If you don't specify a command or options, it will default to help. (The MSYS_NO_PATHCONV environment variable is for users of Git-Bash and instructs Git-Bash to skip converting paths from Unix-like to Windows-like. It can be skipped on non-Git-Bash platforms.)

Note: All examples in this documentation will assume that you have the above saved as a bash script named sims_loader available in your current path. You may need to adjust examples accordingly.

Docker Volumes

The use of a Docker volume is the only way I know of to share files betwen the host system and a container. As the Sims Loader needs up to 3 files available to it, mounting the current directory as a volume is the current solution. I will be exploring additional ways of communicating between the host and the container in future releases.

Please note that Docker will may or may not mount a NFS volume into a container and may or may not issue a warning or error about it.

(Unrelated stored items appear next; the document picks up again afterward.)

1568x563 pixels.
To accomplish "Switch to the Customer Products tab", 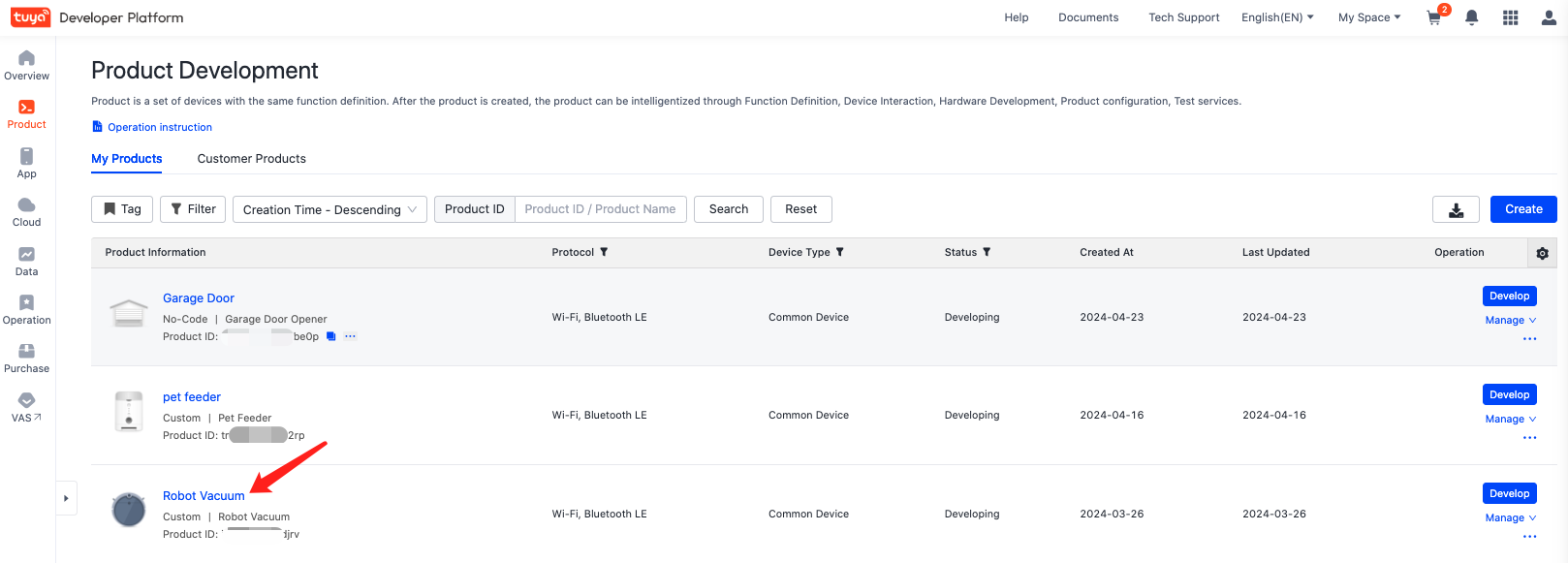I will (251, 159).
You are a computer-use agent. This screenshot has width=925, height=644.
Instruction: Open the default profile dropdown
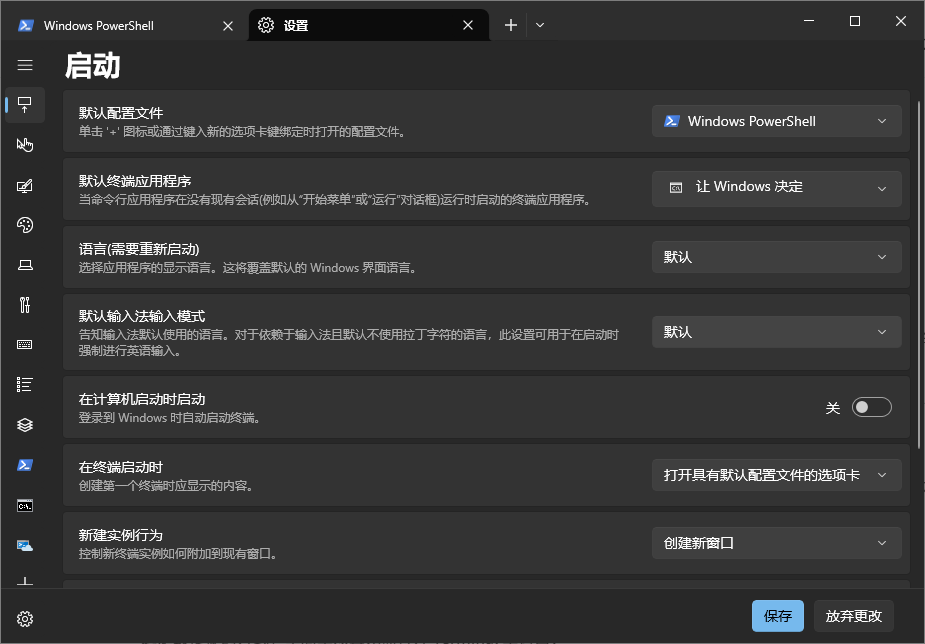coord(777,120)
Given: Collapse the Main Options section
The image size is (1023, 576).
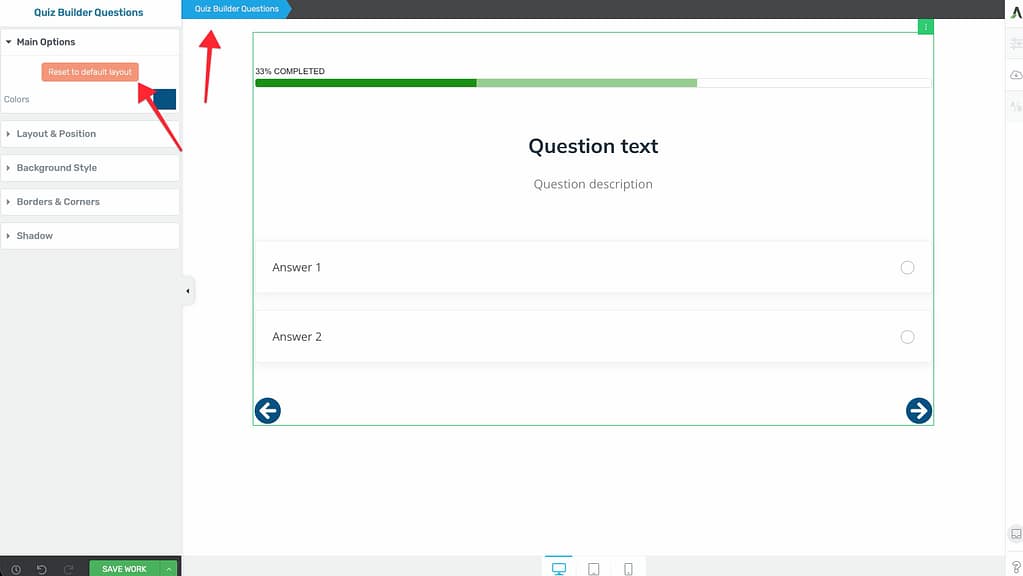Looking at the screenshot, I should [x=46, y=42].
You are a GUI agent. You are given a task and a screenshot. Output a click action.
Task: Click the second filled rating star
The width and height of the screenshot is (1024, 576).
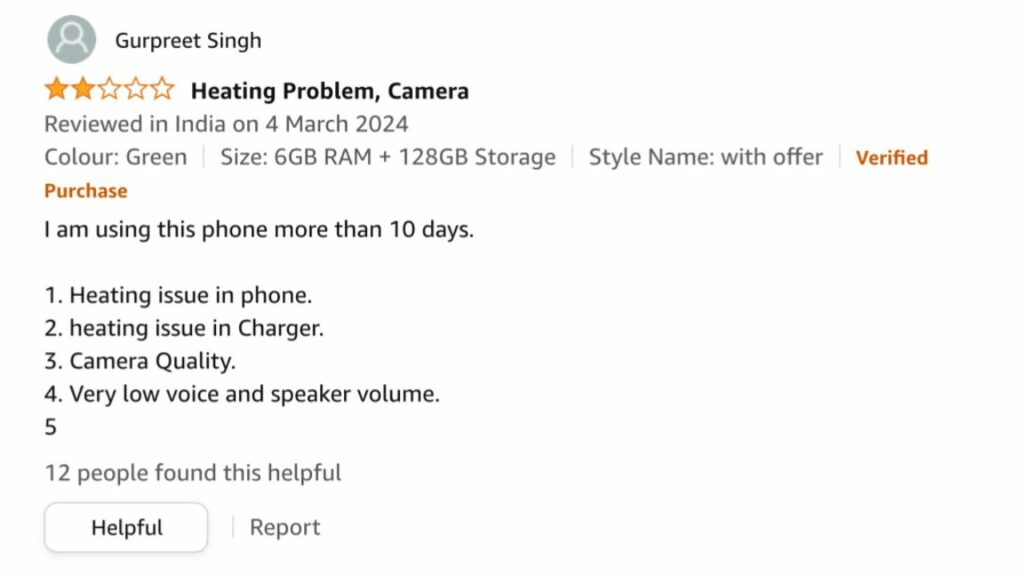coord(83,90)
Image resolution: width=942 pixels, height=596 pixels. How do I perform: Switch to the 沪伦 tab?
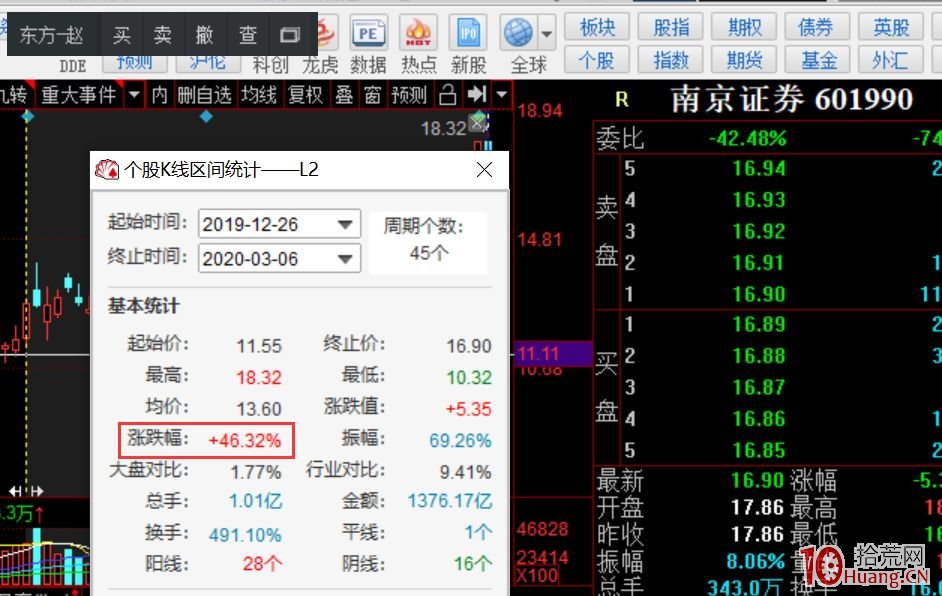(206, 60)
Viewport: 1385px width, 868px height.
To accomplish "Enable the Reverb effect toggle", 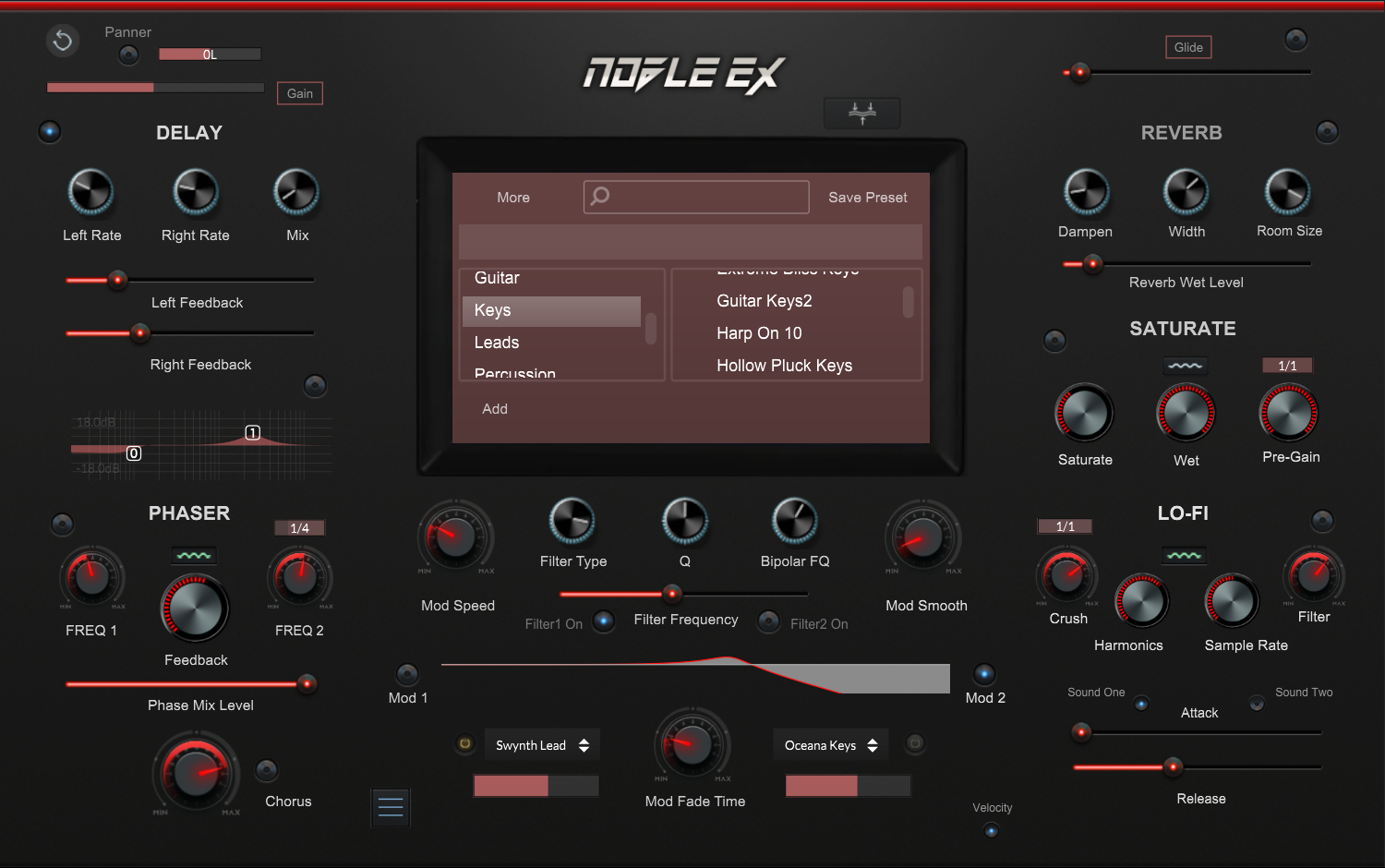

This all depends on your particular machine's setup, NFS setup, networking setup, and Docker version. If you receive an error of "file not found", please try copying the file to a directory physically on your machine and run again from within that directory.

Docker Networking and localhost

If you are connecting to a database that is running somewhere other than your machine, use the same network address you would normally use.

However, if you are attempting to connect to a database running locally (such as for development or evaluation), you cannot use 127.0.0.1 or localhost - those will refer to the container itself. You also cannot use whatever 10.x.x.x, 172.x.x.x, or 192.168.x.x address you might normally use (or name that refers to such an address). Instead, you will need to provide an IP address according to the following rules:

  • If you are using Docker Toolbox on either Windows or OSX (uses Virtualbox):
    • If you are connecting to a database on your host, use 10.0.2.2 (this is the IP address Virtualbox provides to connect to the host).
    • If you are connecting to a database in another container, use the value from docker-machine ip.
  • If you are using Docker on Windows 10 (uses Hyper-V):
    • If you are connecting to a database on your host, use TBD.
    • If you are connecting to a database in another container, use TBD.
  • If you are using Docker on OSX (uses xhyve):
    • If you are connecting to a database on your host, use TBD.
    • If you are connecting to a database in another container, use TBD.
  • If you are using Docker on Linux (any distribution):
    • If you are connecting to a database on your host, use TBD.
    • If you are connecting to a database in another container, use TBD.

If you have a situation that isn't covered in the list above, please open an issue, hopefully with the right solution.

Notes

The Docker container method of distribution is an experiment and subject to change as better methods appear.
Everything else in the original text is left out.